Final Tally, Barbarians 17 - Brickyard 3

Standings
1.  NFL                       6      -      0
2.  BARB                    4      -      2
3.  GEA                      3      -      2
4.  KNIGHTS            2      -      2
5.  GULLS                 1      -      2
6.  BRICK                 1      -      3
7.  GALAXY             1      -      4
8.  OB LAND            0      -      3

Tuesday, June 15, 2010

First Quarter Blurbs

A 223.5 pound deer was seen drinking from empty beer cans and wine bottles on shirt beach while fondeling itself.  Upon sighting the deer lept over the rocks in a single bound towards and past the softball field shortly after a game.  It appeared to go unoticed as players and fans alike chaulked the odd sight up to years of alcohol consumption.

Two players from OB Land were caught making love in the bushes and were immediately tossed from the game.

All bats have been approved and the new league rule has been a huge success thus far.  The new balls are also a great success, as run production and home run totals have remained equal to last years totals to this point.

D.U.I.'s are being given out like ectasy pills at a rave leaving the island after 11 p.m.  Watch your ass, seabass.

$800 worth of clay remains under a tarp behind the backstop, sweet!

The left field fence looks like an eightees porno.  Yep, you could rest a tea cup on it.

The last two items will need to be addressed over the all-star break.  A crew will be organized to revamp the aging field and bring it back to its pre-apocolypse glory.
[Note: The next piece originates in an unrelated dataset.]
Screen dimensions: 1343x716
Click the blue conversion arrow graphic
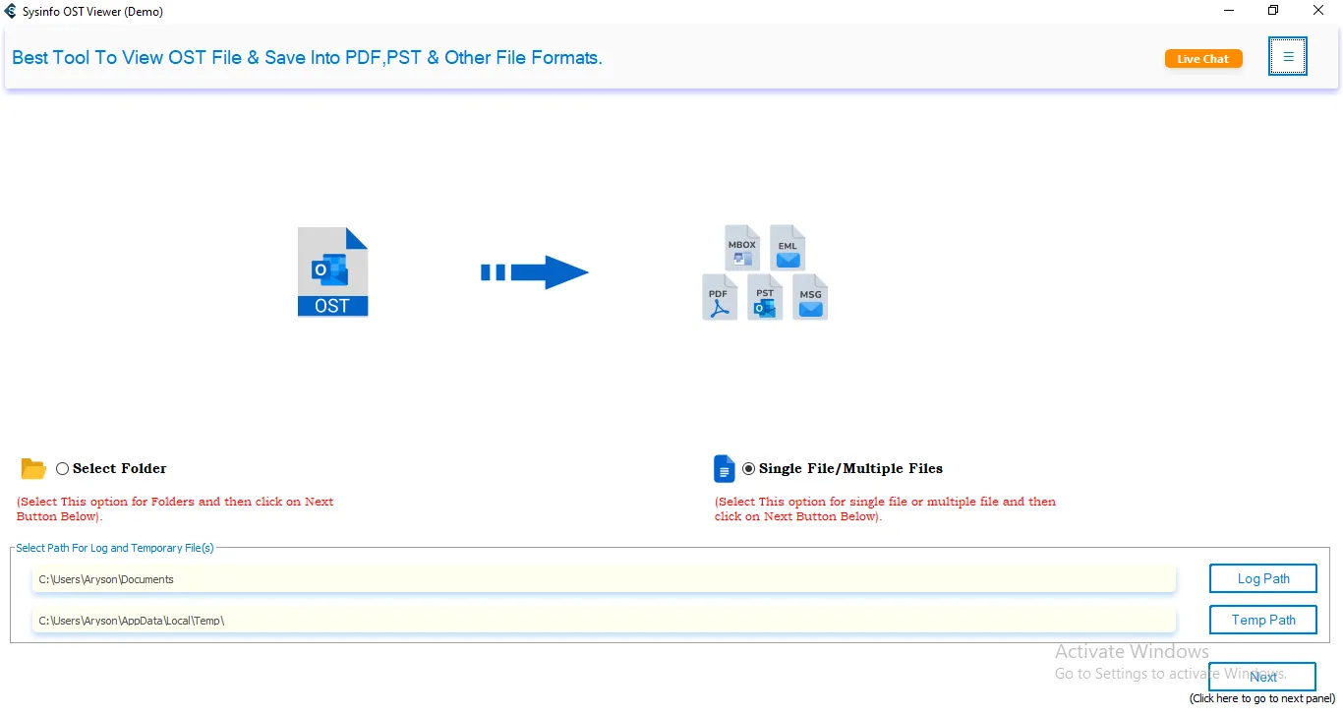tap(535, 272)
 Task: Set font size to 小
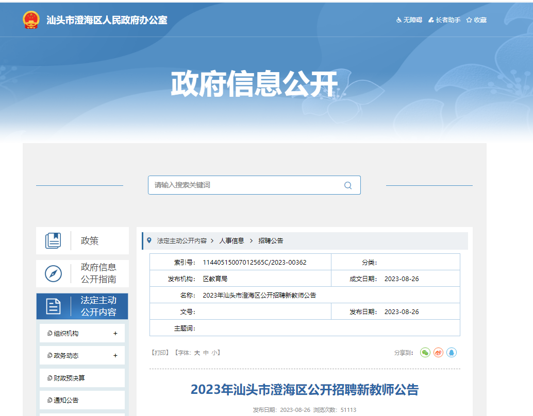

NFL has come out on fire as usual, stemming from off season practice and the fear of being shut out of the in-crowd due to a slump or a bad error.  Very talented, these youngsters haven't lost much of their speed or ability to revover from an alcohol-induced coma with another year under their belt.

Galaxy has had early season problems with attendance and defense just like every year.  Much of their talent remains M.I.A.  The only thing lower than them right now (besides OB Land) is whale shit, whale shit sinks to the bottom.

The Barbarians have looked good, but not great, and are still working out some kinks.  They should be a contender once they load all their guns.

The Knights are as good as anyone on paper, but intensity and focus remain issues with this talented franchise.  Also the best looking team in the league.

The Brickyard has been woeful in the early going.  Much of their championship core remains, but much of the top-tier talent has been lost inside a bottle of Budweiser.  This team could make some noise if they can ever round into shape.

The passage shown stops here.